Nana quickly unsheathes her katana and blocks the weapon, smirking at the one very frustrated Ares.

"Not bad," she states, "maybe you won't be so useless after all."

Wrath, having watched the fight silently, speaks up, "Let's get out of here. They could send more soldiers for us at any time. And I'm hella hungry."

Nana wrinkles her nose at Ares, "And YOU need a bath," she adds.

Ares smirks knowingly, tucking his nun-chucks into a loose fold of his dark shirt.

The green haired girl raises an eyebrow inquisitively, "What are you smirking about? You've fallen flat on your face in the mud twice now."

Ares approaches her, pulling something a metallic black color from his pocket, "Yeah I fell, but I managed to get this," he grabs Nana's unoccupied hand and places the black thing in her palm.

Nana blinks, staring down at her open hand in disbelief, "What? When'd you get my hair clip!?" she asks, lifting a hand to the left side of her head, only to find the hair clip that's supposed to be there, gone.

"Hehe, you'll never know," Ares replies, walking away from her, "And THAT'S why I'll be the one to steal the Mibu treasure!"

Nana scowls at him, "We'll see when we get there." She crosses her arms over her chest and marches after the guys.

Ares wears a triumphant grin, reaches up to wipe a piece of grass from his forehead, and continues on after Wrath.

Nana shakes her head in exasperation, "What a team."

"Watch out for the dog shit," murmurs Wrath.

"What?" asks Ares, glancing at the auburn haired teen in confusion.

A split second later, he shrieks loudly as his foot descends into the dog shit. Silence reigns for about a second.

"UGH THAT'S SICK!" exclaims Nana, moving about a foot away from the brunette.

Ares was too busy screaming curses at either the dog (for taking a shit there), Nana (for distracting him) Wrath (For telling him a second too late) or hell, he was just bitching in general.

"I told you to watch out," says Wrath, from his position five feet ahead of his companions, a bored expression on his face.

"You said it QUIETLY! Not to mention, you told me a second before I actually stepped in it, not giving me enough time to move!" shouts Ares, tears of frustration gathering in the corners of his eyes.

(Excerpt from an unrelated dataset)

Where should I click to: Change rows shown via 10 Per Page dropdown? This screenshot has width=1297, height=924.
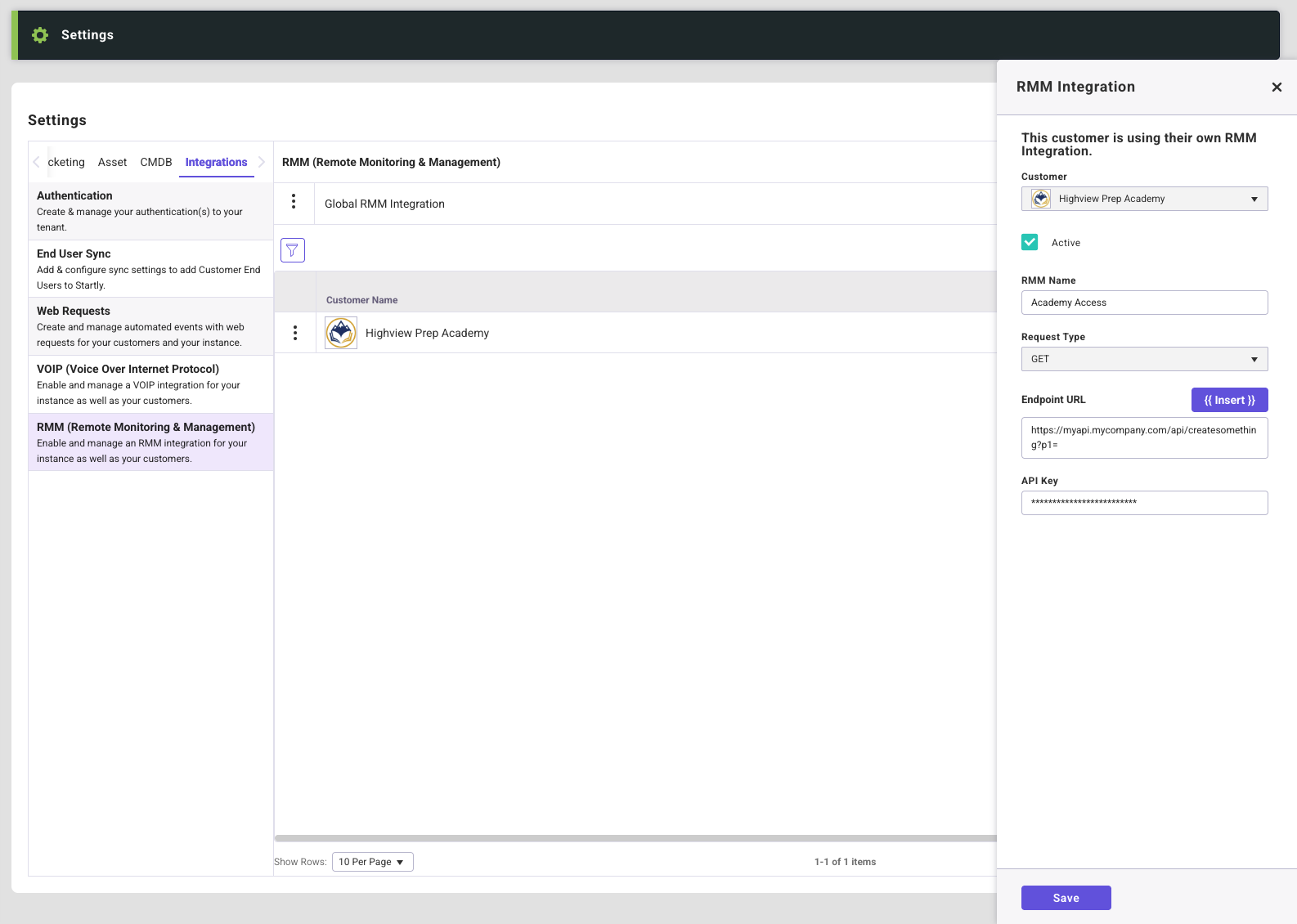pos(372,862)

"Look, it doesn't matter whose fault it is!" snaps Nana, "YOU" she points at Ares, "are going to burn those shoes. And take at least four baths. UNDERSTAND?"

Ares nods silently, eyes wide. Nana was pointing at him, not with a finger, but with her blood smeared katana.

"And you," she focuses her attention on Wrath, "are going to let us stay with you. You DO have a place to stay for the night, right?"

The auburn haired teen shrugs, "Not really," he replies coolly, unfazed by Nana's piercing stare.

"Then we're going into town and we'll find a place to stay," says the green haired girl, "and you're paying."

That sentence elicits a snort of contempt from Wrath, "Psh, yeah right. I'm an assassin, do you really think I have much money handy?" he states.

Nana frowns, "Well I certainly don't have enough to pay for three people," she says. A pause.

Two pairs of eyes stare at Ares, who held one shoe in hand, the other probably long buried by now. He blinks in confusion, "Huh? Why are you guys staring at me like that? Do i have something on my face? Besides dirt, of course," he rambles.

Nana smirks evilly, slowly approaching the brunette, "You're a big bad thief right?"

The other teen nods, steadily growing more nervous, imagining sharp teeth and fox ears added onto the green haired girls form, her expression sly.

"And since you're a thief, you must have some money," continues Wrath.

Ares imagines two red devil horns appearing atop the auburn haired teens' forehead.

"Oh no, I am NOT buying you guys a damn thing!" exclaims Ares, trying to stutter in fear, "This money," he takes his wallet out from his back pocket, the movement catching the eye of the other two teens, "is my treasure! One day, I'll be the greatest thief that has ever lived, and I'll be filthy rich!" he proclaims boastfully.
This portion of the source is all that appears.